Eadie had shaken him more than he cared to admit, not simply because he hated letting the job get between them but because in some important respects he suspected she might be right.
Her junkie interview had been a revelation. As a divisional DI, he bumped into the drug problem every day of his working life, largely because junkies needed to burgle and shoplift to feed their habit. The same names cropped up time and time again on the charge sheets, cutting an ever-deeper groove in the monthly volume crime stats, and in clear-up terms it helped a great deal to know where to look for nicked laptops and help-yourself perfume. But watching the torment of this sweating, moon-faced junkie, with his quietly desperate conviction that heroin was doing him some kind of favour, was the first time that Faraday had truly understood the power of the drug. Getting seriously fond of smack, as Eadie had pointed out, was opting for a form of life imprisonment. No charge, no trial, no jury, no chance of appeal. Just the daily four-hour trek between fixes, with the strongest possible motivation for getting hold of the next wrap.
In this sense, Eadie's video rushes had spoken for themselves, perfectly capturing the choke hold that was heroin addiction.
Strung-out and visibly distressed, Daniel had done his best to rationalise what smack had done to him, to defend the drug the way you might protect a best friend, but even at his most articulate you couldn't avoid the physical realities: the hands crabbing up and down the arms of the chair, the constant scratching, the haunted desperation in his eyes. Add to this the sequence that followed, and Eadie might have a point. Put these images in the right order, let them speak for themselves, and no one in his right mind would go anywhere near the stuff. That, at least, was the theory.
This morning, they'd argued the issue to a standstill. From Faraday's point of view, Eadie had been reckless. If it ever got to court a good lawyer might be able to limit the damage, but she'd sailed desperately close to the wind and taken J-J with her. Sooner or later he'd catch up with the boy and get another perspective on last night's little adventure but on the evidence to date he was amazed that Eadie should take a risk like that for a couple of minutes of video footage. It was, he told her, crazy.
At this, she'd simply laughed. She'd spent half her life taking risks for whatever had seemed to matter at the time, and this movie of hers, this video, was simply another example.
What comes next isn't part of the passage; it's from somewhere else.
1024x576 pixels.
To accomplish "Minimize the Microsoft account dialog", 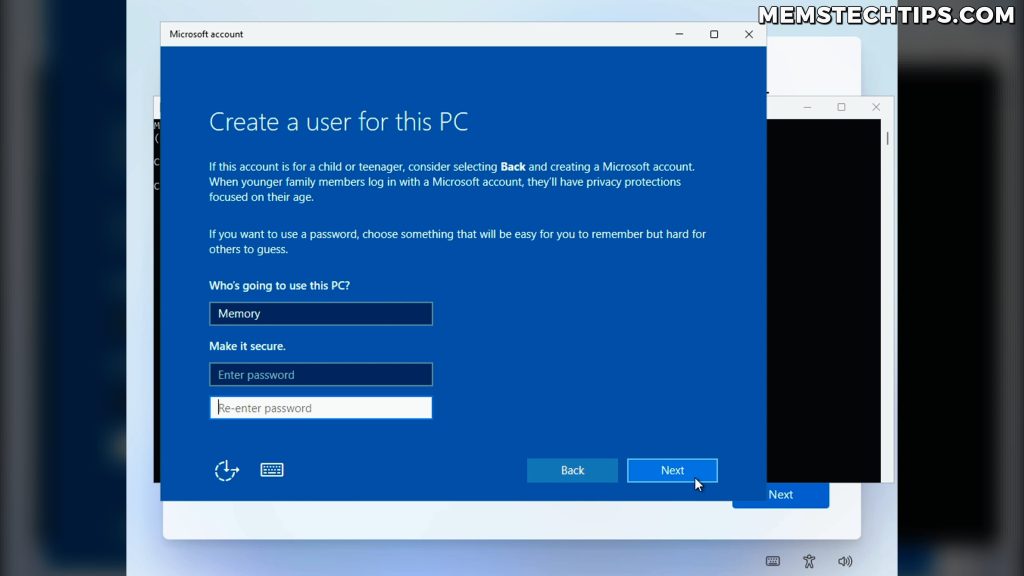I will (678, 33).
From where she was standing it was simply means and ends. If the light at the end of the tunnel was truly important and it was then she didn't care a toss about how dark it got. Whatever it took, however big the risk, it would be worth it.
For Daniel's sake. And for all the other kids who might end up burying themselves in smack.
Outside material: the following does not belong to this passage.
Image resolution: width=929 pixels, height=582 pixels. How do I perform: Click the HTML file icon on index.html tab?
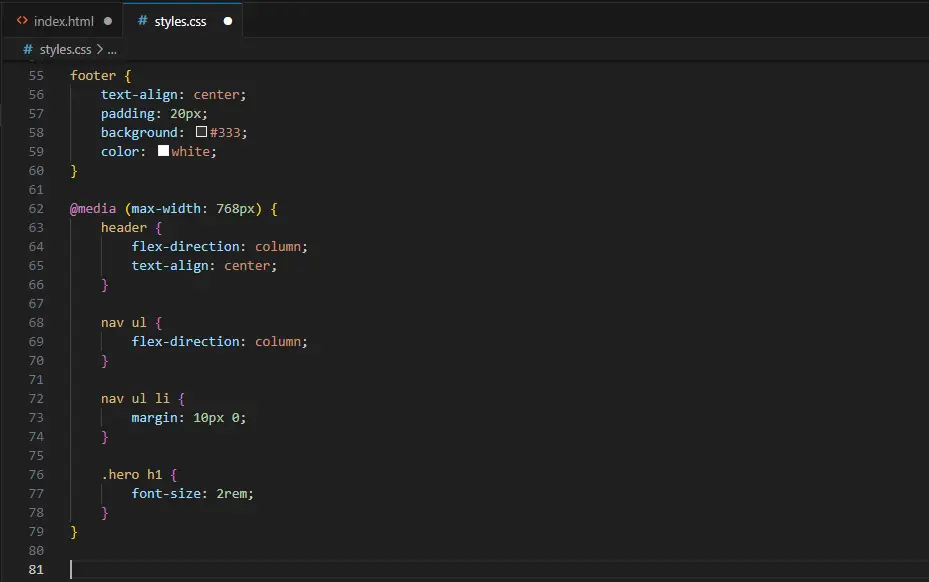pyautogui.click(x=22, y=21)
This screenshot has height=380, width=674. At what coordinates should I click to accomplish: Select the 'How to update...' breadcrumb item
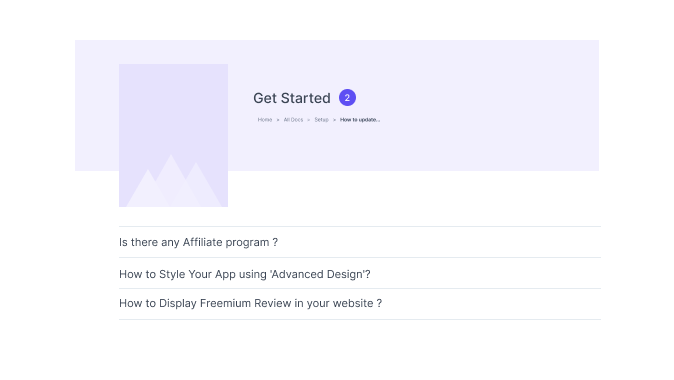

At this point she'd had to take a call on her mobile, retreating to the privacy of the bedroom. Faraday had caught the name Sarah, but by the time Eadie re-emerged, minutes later, Faraday was on his way out.
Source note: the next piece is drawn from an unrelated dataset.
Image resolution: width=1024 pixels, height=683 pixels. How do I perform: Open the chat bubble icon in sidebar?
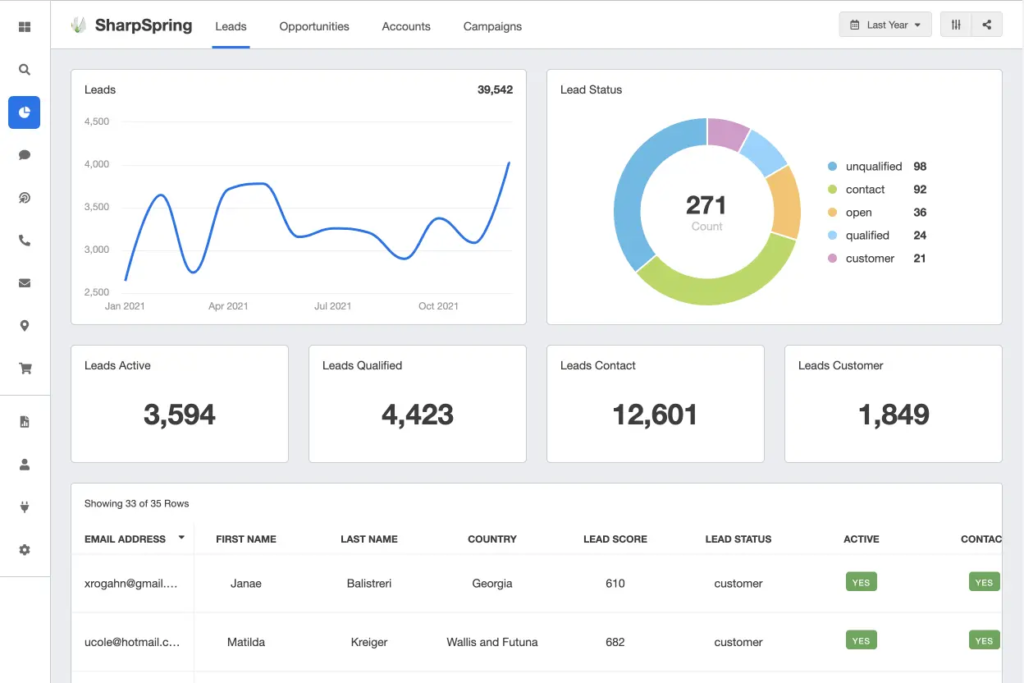pos(24,155)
They'd exchanged a brief kiss at the door, Eadie plainly preoccupied, and Faraday had made a mental note to ring her later. He thought they were still friends but something new in her face had made him wonder.
Now, at last on the move again, he pondered the obvious irony. Eadie knew nothing about the Bazza Mackenzie operation. He seldom discussed work with her and would never taint pillow talk with something as sensitive as Tumbril. Yet, in her own way, simply by plunging in at the deep end, she probably knew a great deal more about the reality of the drugs scene than he did.
He smiled to himself, remembering Joyce's guided tour of the Tumbril premises. Shelf after shelf of files. Hundreds of surveillance photos. Thousands of documents. Hard disks brimming with audit trails and details of company structures. Countless evidential bricks to cement a case that might, God willing, put the city's major dealer away. All of this material was doubtless important, and over the coming days he'd have to get to grips with it, yet he was already sure that none of it was as compelling and vivid as the moment Eadie's young junkie lost his battle with the duvet and sank into unconsciousness.
Stopped yet again by traffic, Faraday eyed his mobile. The lights up ahead were still red. He owed her a call. He knew he did. He reached for the phone and punched in her number.
Engaged.
Still in the flat, perched on a kitchen stool, Eadie knew it was important to let this man talk about his grief. He'd known about the death of his son for barely three hours. Greater Manchester Police had sent round a WPC first thing, briefed by SouthseaCID. Eadie, alerted to what had happened by a long phone conversation with Daniel's friend Sarah, was frank about the reason for her call. She wanted to express her sympathy. And she wanted to know how he was feeling.
'Feeling?' He paused. 'I don't know. I can't describe it. You ask a question like that, and I simply can't give you an answer. In one way I feel nothing, absolutely nothing.'
'Numb? Would that cover it?'
'Numb would be good. Numb is right. Excuse me…' He broke off a moment and Eadie wondered whether the sudden catch in his voice was entirely authentic. There was something slightly stagey about this man, something the lingering remains of a down-home Lancashire accent couldn't quite disguise. Did he really care about the son he'd just lost? She couldn't decide.
'How well did you know Daniel?' He was back again.
'Barely at all. We only met yesterday.'
'Yesterday? How was he?'
'Terrible. I shouldn't be saying this, Mr. Kelly, but he was in an awful state. You'll know he'd been using for a while?'
'Yes.'
'Well, I think it had got on top of him. He was a very unhappy man.'
'You're a friend of a friend?'
'I'm afraid not. I was making a video.'
'A what?'
'A video.'
'With Daniel?'
'Yes.'
'About Daniel?'
'As it turns out… yes.'
She began to explain about the video, where the idea had come from, the support she'd lined up city-wide, and how that support had eventually translated itself into funding.
'That was the easy bit. The hard bit was finding Daniel.'
'What do you mean?' The question, this time, was unfeigned. She had this man's total attention.
'Most people in his situation you wouldn't want to meet. Daniel was the exception. In a strange way he knew exactly what he was doing to himself and he had the guts and intelligence to get that over.'
'Guts?'
'He was a brave man, Mr. Kelly. I couldn't have made the video without him.' Eadie paused, waiting for some kind of reaction. As the silence deepened, she realised that she might just be an answer to this man's prayers, some tiny hope of rescuing something from the wreckage.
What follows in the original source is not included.